What you will do:
In the listing, some lines may hold the string "computer"; report how many do, as a bare number.

Data records:
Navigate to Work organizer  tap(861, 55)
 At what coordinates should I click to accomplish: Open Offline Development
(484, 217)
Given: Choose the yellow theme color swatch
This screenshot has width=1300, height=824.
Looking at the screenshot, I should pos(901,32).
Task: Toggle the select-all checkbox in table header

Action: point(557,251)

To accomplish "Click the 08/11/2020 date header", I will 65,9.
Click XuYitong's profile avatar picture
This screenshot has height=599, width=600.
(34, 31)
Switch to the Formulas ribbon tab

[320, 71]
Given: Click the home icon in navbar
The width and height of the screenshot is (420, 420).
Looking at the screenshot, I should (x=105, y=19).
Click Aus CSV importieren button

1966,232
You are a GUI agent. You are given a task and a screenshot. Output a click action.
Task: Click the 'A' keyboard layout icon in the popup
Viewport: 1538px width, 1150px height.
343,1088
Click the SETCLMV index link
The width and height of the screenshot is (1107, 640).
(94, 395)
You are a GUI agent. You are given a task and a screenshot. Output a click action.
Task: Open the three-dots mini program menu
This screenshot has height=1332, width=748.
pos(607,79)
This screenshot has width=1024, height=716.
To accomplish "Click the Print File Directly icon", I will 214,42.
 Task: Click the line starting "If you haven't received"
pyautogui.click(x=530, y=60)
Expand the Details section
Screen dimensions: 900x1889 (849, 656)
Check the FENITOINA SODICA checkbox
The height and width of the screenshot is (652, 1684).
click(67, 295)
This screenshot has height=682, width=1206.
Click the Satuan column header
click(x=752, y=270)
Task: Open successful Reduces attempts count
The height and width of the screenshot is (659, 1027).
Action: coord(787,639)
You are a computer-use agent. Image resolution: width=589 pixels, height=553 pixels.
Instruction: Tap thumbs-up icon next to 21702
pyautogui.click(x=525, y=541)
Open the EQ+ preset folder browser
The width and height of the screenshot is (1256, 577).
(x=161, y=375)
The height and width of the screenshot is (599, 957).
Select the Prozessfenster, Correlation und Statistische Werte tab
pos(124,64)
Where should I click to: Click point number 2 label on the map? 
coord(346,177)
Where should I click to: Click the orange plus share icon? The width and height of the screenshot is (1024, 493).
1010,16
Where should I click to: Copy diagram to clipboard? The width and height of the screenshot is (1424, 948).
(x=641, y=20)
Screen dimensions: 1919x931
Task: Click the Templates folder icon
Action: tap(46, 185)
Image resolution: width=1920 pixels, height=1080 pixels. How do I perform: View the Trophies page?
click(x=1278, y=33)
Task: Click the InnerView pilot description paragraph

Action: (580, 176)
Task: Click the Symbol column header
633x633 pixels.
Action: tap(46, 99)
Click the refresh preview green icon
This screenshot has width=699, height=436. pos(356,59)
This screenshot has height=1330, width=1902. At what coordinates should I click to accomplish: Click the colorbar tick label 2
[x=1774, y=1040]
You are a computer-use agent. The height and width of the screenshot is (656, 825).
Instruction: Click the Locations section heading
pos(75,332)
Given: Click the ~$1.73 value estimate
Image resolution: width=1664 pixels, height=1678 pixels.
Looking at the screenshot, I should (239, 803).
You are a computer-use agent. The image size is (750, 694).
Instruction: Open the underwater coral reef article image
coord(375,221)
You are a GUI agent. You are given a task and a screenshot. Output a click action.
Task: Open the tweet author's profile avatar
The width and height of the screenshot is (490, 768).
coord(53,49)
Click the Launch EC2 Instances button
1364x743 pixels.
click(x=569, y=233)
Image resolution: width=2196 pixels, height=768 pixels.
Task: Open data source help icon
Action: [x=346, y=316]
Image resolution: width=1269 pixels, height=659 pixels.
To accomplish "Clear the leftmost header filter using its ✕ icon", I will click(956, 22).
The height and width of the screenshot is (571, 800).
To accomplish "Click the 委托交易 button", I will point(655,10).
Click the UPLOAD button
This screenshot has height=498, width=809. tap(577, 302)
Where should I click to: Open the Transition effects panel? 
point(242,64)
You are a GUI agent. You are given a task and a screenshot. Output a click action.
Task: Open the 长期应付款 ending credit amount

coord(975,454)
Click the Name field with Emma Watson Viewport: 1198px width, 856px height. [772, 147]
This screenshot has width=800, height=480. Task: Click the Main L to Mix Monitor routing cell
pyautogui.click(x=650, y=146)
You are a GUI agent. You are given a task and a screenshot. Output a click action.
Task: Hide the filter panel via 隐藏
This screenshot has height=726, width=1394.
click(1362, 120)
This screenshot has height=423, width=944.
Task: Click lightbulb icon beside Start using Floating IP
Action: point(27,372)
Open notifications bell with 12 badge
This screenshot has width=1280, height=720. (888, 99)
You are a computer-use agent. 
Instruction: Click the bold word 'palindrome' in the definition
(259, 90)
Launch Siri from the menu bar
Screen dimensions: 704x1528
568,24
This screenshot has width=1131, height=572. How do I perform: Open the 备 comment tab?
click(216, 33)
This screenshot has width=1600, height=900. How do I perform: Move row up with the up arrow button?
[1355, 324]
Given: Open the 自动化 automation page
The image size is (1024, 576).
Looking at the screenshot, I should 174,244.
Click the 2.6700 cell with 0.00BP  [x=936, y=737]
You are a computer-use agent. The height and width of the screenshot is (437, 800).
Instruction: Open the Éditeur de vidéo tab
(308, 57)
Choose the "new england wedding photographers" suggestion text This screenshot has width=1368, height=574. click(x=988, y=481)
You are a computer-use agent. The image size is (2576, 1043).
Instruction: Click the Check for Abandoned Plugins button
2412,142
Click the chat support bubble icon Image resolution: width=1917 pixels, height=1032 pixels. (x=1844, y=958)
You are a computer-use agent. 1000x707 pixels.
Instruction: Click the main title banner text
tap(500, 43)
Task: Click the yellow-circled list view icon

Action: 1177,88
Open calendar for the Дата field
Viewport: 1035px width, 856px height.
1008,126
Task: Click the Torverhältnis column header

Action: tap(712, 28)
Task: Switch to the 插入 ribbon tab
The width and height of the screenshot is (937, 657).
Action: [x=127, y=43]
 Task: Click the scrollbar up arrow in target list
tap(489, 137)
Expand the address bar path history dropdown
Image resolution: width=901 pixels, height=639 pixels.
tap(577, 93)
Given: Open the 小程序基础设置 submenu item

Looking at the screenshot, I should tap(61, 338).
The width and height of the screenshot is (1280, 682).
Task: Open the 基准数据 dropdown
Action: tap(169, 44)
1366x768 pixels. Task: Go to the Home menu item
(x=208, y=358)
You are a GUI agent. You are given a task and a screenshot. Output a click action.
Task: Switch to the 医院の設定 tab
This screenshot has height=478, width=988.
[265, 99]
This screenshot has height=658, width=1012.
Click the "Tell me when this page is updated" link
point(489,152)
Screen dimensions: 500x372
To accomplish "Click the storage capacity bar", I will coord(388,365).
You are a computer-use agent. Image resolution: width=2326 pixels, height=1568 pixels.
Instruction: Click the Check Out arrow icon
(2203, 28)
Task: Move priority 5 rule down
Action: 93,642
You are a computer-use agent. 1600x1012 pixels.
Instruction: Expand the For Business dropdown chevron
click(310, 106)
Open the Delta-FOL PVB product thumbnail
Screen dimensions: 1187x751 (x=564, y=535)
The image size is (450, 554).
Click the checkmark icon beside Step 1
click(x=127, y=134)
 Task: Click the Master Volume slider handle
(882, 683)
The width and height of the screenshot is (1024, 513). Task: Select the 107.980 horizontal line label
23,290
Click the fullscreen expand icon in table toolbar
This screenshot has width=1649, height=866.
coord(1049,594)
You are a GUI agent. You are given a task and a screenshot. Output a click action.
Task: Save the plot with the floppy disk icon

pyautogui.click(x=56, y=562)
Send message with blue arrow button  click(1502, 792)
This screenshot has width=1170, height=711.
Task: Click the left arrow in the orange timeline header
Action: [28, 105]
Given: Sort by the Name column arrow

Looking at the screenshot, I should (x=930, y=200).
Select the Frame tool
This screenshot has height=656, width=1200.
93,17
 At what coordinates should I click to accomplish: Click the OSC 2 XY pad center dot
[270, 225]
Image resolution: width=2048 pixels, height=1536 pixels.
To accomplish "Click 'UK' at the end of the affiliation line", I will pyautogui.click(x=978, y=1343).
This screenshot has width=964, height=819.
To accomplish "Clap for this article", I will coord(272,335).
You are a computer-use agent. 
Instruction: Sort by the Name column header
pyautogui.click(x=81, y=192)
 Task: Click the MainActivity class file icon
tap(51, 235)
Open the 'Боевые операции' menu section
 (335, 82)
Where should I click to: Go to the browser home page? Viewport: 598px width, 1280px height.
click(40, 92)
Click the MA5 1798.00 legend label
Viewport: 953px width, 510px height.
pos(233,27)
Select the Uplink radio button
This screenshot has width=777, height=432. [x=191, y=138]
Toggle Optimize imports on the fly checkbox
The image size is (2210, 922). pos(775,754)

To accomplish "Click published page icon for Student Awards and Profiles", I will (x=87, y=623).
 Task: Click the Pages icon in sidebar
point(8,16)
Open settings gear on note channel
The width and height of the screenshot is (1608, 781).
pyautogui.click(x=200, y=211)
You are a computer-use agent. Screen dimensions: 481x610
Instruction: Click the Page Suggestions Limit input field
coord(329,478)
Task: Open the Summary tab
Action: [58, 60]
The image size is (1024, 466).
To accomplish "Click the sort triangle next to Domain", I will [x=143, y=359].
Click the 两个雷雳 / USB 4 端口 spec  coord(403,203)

Written answer:
11